Case in point is the dot-com bust of the late 1990s. Many companies told me at the time that Goldman Sachs or Morgan Stanley would take them public as soon as they could strike a deal with AOL. So AOL would invest on the stipulation that the company buy pop-up ads on various sites within AOL. Thus AOL turned its cash into sales. The madness stopped when companies ran out of money and AOL ran out of companies.
In 1999, Microsoft invested $250 million in the online ailment manual WebMD in exchange for WebMD paying $30 a month for thousands of physicians for dial-up Internet via, you guessed it, Microsoft’s MSN. Amazon invested $30 million in Drugstore.com in exchange for Drugstore.com paying $105 million over three years for a branded tab on Amazon. It all looked good, but it couldn’t last. It is no different from Bear Stearns using its balance sheet to spike mortgage-backed securities from 2005-08.

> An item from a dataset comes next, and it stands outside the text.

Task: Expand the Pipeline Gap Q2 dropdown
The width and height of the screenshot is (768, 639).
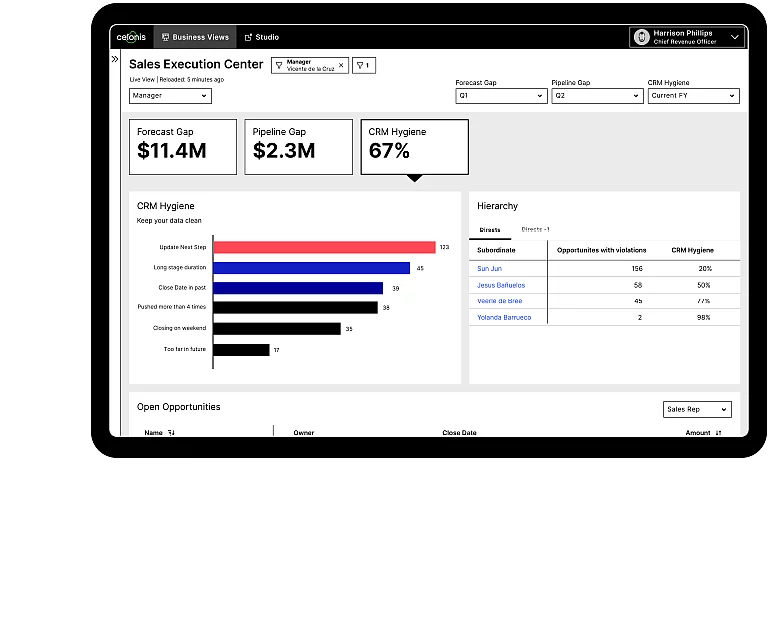Action: click(x=596, y=96)
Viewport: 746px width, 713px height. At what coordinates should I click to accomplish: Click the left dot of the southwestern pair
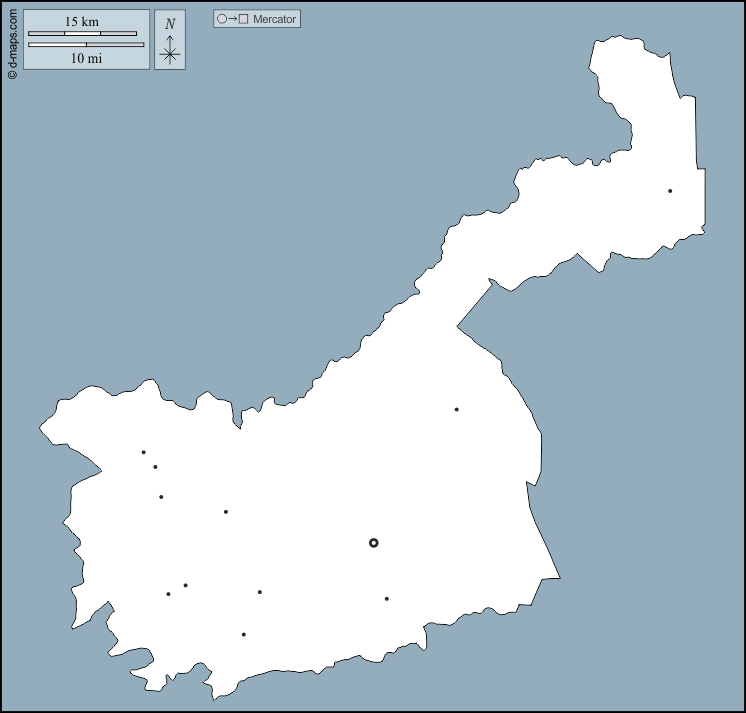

Today’s startups aren’t passing money in circles like this yet, though I suspect it will happen. With so many private firms holding wads of cash, the ability to use their balance sheets to drive sales will be too tempting. But without the disclosures required of public firms, this logrolling may be hidden from view. As such, Silicon Valley tycoons shouldn’t get jitters over big numbers. A deluge of IPOs would be just the sunshine needed to sustain this much needed reordering of the global economy.
Mr. Kessler, a former hedge-fund manager, is the author of “Eat People” (Portfolio, 2011).